2.        S’agissant de l’exception de copie privée prévue à l’article 5, paragraphe 2, sous b), de la directive 2001/29, sur l’harmonisation de certains aspects du droit d’auteur et des droits voisins dans la société de l’information, le droit de l’Union, en particulier ladite disposition, lu en combinaison avec le paragraphe 5 de cet article, doit être interprété en ce sens qu’il s’oppose à une législation nationale qui ne distingue pas la situation où la source, à partir de laquelle une reproduction pour un usage privé est réalisée, est licite de celle où cette source est illicite. La circonstance qu’il n’existe aucune mesure technique, au sens de l’article 6 de ladite directive, applicable pour combattre la réalisation de copies privées illicites n’est pas de nature à remettre en cause cette constatation.

En effet, si les États membres ont la faculté d’instaurer ou non les différentes exceptions prévues audit article 5, et ce conformément à leurs traditions juridiques, une fois qu’ils ont opéré le choix d’introduire une certaine exception, celle-ci doit être appliquée de façon cohérente, de sorte qu’elle ne puisse pas porter atteinte aux objectifs poursuivis par la directive 2001/29 visant à assurer le bon fonctionnement du marché intérieur. Or, si les États membres disposaient de la faculté d’adopter ou non une législation qui permet que des reproductions pour un usage privé soient également réalisées à partir d’une source illicite, il en résulterait, de toute évidence, une atteinte au bon fonctionnement du marché intérieur.

En outre, lors de son application, une telle législation est susceptible d’enfreindre certaines conditions fixées par l’article 5, paragraphe 5, de la directive 2001/29. En effet, d’une part, admettre que de telles reproductions puissent être réalisées à partir d’une source illicite encouragerait la circulation des œuvres contrefaites ou piratées, diminuant ainsi nécessairement le volume des ventes ou d’autres transactions légales relatives aux œuvres protégées, de sorte qu’il serait porté atteinte à l’exploitation normale de celles-ci. D’autre part, l’application d’une telle législation nationale est susceptible d’entraîner un préjudice injustifié aux titulaires du droit d’auteur.

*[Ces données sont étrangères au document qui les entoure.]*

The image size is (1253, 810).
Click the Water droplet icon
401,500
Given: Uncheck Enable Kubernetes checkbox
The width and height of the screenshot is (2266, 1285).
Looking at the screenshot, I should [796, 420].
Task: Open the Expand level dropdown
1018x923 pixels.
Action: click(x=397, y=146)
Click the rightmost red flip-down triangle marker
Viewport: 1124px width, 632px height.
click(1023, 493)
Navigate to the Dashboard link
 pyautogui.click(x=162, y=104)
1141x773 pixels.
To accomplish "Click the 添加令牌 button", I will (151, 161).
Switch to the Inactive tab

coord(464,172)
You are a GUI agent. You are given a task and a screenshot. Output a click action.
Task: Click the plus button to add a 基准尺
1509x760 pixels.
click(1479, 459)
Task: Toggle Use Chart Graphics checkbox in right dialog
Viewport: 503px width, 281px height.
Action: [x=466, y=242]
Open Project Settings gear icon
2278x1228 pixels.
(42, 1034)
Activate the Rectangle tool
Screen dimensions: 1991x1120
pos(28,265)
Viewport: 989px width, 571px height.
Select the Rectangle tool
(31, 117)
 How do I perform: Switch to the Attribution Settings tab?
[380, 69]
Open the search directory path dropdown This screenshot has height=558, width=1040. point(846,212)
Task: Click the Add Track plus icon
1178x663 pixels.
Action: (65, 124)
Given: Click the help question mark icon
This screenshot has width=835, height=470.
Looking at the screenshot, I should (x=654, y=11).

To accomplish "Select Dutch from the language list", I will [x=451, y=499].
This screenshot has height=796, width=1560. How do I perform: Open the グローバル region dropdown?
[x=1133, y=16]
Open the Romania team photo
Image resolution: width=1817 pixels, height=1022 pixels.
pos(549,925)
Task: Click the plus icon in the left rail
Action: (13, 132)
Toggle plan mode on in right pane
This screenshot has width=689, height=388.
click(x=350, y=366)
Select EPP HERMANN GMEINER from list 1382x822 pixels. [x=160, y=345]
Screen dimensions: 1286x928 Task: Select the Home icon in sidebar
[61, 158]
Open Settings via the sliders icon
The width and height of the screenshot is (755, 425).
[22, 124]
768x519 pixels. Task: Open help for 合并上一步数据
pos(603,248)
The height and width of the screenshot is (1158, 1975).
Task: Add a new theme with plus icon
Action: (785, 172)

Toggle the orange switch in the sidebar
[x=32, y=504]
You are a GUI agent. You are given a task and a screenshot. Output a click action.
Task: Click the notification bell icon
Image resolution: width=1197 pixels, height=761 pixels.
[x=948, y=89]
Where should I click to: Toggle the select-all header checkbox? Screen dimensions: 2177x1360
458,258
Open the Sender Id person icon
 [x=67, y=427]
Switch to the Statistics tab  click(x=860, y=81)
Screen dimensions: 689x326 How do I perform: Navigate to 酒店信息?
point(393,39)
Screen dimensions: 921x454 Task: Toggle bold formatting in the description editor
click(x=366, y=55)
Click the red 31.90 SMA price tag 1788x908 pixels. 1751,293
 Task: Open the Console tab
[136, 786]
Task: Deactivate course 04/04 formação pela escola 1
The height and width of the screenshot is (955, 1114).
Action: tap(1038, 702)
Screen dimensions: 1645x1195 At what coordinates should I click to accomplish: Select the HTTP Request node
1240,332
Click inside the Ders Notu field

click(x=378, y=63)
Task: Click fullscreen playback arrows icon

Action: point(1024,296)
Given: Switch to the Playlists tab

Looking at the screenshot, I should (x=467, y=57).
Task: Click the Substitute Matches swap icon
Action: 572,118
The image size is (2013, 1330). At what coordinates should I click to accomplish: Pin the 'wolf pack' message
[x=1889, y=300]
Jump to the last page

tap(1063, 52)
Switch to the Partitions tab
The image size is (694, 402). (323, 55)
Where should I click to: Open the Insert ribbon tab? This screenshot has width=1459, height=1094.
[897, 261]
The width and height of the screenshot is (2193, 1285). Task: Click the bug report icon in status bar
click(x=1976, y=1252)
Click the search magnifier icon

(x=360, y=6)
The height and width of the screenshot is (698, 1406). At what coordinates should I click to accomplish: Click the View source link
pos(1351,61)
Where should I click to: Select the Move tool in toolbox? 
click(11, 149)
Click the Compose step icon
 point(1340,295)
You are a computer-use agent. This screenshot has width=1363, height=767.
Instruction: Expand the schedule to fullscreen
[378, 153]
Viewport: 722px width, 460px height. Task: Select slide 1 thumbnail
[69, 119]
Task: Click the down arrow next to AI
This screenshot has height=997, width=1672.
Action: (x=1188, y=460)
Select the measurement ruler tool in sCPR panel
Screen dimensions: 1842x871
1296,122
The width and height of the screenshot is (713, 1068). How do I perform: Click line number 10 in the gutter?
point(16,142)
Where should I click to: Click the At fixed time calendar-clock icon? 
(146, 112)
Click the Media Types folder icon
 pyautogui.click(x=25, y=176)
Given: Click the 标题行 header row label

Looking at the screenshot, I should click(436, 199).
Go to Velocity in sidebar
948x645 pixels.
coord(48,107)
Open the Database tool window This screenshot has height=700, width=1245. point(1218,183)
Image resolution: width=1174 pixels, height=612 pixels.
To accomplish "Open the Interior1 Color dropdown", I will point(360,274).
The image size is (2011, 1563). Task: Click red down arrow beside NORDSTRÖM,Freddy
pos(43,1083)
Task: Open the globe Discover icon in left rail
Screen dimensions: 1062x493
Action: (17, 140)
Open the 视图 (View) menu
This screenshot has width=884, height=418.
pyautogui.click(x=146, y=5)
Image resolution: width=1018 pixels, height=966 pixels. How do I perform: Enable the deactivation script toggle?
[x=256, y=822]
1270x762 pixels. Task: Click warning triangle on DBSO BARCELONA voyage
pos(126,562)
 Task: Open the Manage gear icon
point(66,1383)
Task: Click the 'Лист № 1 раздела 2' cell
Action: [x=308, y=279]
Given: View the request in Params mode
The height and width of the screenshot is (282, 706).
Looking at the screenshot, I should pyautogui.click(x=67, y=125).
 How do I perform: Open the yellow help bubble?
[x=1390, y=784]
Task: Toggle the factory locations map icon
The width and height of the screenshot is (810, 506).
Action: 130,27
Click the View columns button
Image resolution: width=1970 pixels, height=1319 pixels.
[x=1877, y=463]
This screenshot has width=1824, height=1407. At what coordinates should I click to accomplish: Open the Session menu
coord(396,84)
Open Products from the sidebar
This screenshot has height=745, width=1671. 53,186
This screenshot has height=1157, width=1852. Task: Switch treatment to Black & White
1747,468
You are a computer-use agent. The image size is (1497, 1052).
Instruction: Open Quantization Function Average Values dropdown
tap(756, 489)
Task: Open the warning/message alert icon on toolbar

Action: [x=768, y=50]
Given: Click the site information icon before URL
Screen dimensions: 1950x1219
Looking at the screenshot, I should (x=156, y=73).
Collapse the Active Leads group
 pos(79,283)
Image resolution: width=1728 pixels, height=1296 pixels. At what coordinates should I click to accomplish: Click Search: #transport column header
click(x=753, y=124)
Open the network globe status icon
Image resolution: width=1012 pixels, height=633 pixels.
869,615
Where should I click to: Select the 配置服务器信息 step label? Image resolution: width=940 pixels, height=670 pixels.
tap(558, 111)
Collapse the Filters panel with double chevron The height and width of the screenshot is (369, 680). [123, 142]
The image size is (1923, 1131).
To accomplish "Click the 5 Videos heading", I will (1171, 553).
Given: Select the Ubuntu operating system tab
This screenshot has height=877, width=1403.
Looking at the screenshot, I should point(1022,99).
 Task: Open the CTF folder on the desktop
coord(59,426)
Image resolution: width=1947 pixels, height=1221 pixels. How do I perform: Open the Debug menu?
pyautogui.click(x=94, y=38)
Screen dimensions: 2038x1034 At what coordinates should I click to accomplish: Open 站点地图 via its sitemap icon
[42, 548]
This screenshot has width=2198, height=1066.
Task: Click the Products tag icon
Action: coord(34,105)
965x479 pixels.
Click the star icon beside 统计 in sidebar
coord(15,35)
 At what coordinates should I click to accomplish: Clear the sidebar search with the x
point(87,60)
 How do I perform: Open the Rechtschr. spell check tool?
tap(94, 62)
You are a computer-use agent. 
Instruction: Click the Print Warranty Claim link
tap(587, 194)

Enfin, quant à la compensation équitable versée aux titulaires des droits, un système de redevance qui ne distingue pas, s’agissant du calcul de la compensation équitable due à ses bénéficiaires, la situation où la source, à partir de laquelle une reproduction pour un usage privé a été réalisée, est licite de celle où cette source est illicite ne respecte pas le juste équilibre entre les droits et intérêts des auteurs, bénéficiaires de la compensation équitable, d’une part, et ceux des utilisateurs d’objets protégés, d’autre part. En effet, dans un tel système, le préjudice causé, et donc le montant de la compensation équitable due aux bénéficiaires, est calculé sur la base du critère du préjudice causé aux auteurs tant par des reproductions pour un usage privé, réalisées à partir d’une source licite, que par des reproductions réalisées à partir d’une source illicite. La somme ainsi calculée est ensuite, en définitive, répercutée sur le prix que les utilisateurs d’objets protégés payent au moment de la mise à leur disposition d’équipements, d’appareils et de supports permettant la réalisation de copies privées.

(cf. points 34, 35, 38-40, 45, 46, 53-55, 58, disp. 1)

3.        La directive 2004/48, relative au respect des droits de propriété intellectuelle, doit être interprétée en ce sens qu’elle ne s’applique pas à une procédure dans laquelle les redevables de la compensation équitable demandent à la juridiction de renvoi de faire des déclarations pour droit à la charge de l’organisme chargé de percevoir et de répartir cette rémunération parmi les titulaires de droits d’auteur, qui se défend contre cette demande. En effet, la directive 2004/48 ne saurait s’appliquer à une procédure ayant pour origine non pas une action introduite par des titulaires de droit visant à prévenir, faire cesser ou remédier à toute atteinte à un droit de propriété intellectuelle existant, mais une action introduite par des opérateurs économiques au sujet de la compensation équitable qu’il leur incombe de payer.